### Records provided
··········

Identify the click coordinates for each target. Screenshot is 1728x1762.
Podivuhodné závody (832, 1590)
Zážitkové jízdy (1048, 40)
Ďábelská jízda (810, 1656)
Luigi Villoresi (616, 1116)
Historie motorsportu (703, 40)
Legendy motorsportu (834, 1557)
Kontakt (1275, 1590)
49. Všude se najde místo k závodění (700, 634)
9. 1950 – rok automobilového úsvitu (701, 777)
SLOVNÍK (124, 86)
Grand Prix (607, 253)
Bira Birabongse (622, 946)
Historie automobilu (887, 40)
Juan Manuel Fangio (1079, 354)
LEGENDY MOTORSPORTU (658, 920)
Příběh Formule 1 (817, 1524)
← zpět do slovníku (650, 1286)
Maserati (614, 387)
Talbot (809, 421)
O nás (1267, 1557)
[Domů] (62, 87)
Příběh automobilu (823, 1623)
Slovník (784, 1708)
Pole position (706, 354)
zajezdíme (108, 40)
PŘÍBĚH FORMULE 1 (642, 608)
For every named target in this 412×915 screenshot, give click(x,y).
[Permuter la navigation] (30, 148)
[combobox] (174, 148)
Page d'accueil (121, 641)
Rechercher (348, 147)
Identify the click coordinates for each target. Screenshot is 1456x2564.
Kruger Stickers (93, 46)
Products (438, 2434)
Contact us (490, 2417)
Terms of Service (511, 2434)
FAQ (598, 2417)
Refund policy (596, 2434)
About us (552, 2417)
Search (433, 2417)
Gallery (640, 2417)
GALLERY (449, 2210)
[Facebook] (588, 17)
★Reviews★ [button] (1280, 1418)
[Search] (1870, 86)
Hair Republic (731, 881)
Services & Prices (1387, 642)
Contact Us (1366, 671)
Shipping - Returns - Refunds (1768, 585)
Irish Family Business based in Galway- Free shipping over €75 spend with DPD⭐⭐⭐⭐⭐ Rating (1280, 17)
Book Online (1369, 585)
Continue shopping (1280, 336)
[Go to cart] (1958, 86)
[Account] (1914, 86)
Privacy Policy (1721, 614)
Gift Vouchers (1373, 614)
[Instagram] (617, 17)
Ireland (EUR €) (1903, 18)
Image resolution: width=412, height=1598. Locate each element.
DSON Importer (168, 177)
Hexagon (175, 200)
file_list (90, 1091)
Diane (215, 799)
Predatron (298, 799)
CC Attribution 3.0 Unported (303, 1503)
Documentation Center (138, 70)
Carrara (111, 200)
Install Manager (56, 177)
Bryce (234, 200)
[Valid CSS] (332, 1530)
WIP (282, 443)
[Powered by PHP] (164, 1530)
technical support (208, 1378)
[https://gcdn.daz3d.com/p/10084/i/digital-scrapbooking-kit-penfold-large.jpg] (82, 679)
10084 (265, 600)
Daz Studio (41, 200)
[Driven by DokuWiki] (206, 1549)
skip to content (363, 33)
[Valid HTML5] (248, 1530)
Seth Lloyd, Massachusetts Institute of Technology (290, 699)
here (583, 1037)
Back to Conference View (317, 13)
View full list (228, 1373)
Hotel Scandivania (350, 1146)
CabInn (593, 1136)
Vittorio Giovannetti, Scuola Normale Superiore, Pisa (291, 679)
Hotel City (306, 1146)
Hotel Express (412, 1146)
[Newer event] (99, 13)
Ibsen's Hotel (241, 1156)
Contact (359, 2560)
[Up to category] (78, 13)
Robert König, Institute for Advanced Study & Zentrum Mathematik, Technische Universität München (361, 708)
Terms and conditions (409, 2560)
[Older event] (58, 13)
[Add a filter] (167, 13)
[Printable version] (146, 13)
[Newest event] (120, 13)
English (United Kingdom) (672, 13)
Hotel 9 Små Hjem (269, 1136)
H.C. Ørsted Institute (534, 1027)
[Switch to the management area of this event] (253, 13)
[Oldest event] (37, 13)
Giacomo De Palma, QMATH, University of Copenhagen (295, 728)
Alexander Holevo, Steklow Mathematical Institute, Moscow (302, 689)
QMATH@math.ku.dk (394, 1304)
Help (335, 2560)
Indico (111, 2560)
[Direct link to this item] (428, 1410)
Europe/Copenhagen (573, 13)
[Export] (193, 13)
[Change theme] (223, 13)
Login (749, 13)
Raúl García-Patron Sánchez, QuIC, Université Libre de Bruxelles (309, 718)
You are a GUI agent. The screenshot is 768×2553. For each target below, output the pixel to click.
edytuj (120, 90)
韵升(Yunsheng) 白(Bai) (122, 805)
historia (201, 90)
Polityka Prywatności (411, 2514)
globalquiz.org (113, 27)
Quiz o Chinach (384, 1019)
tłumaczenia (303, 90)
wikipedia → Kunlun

··········

### Exercise
Whenever the word "automobilu" shows up in a line of the entries, copy that line.

### Solution to this exercise
Historie automobilu (887, 40)
Příběh automobilu (823, 1623)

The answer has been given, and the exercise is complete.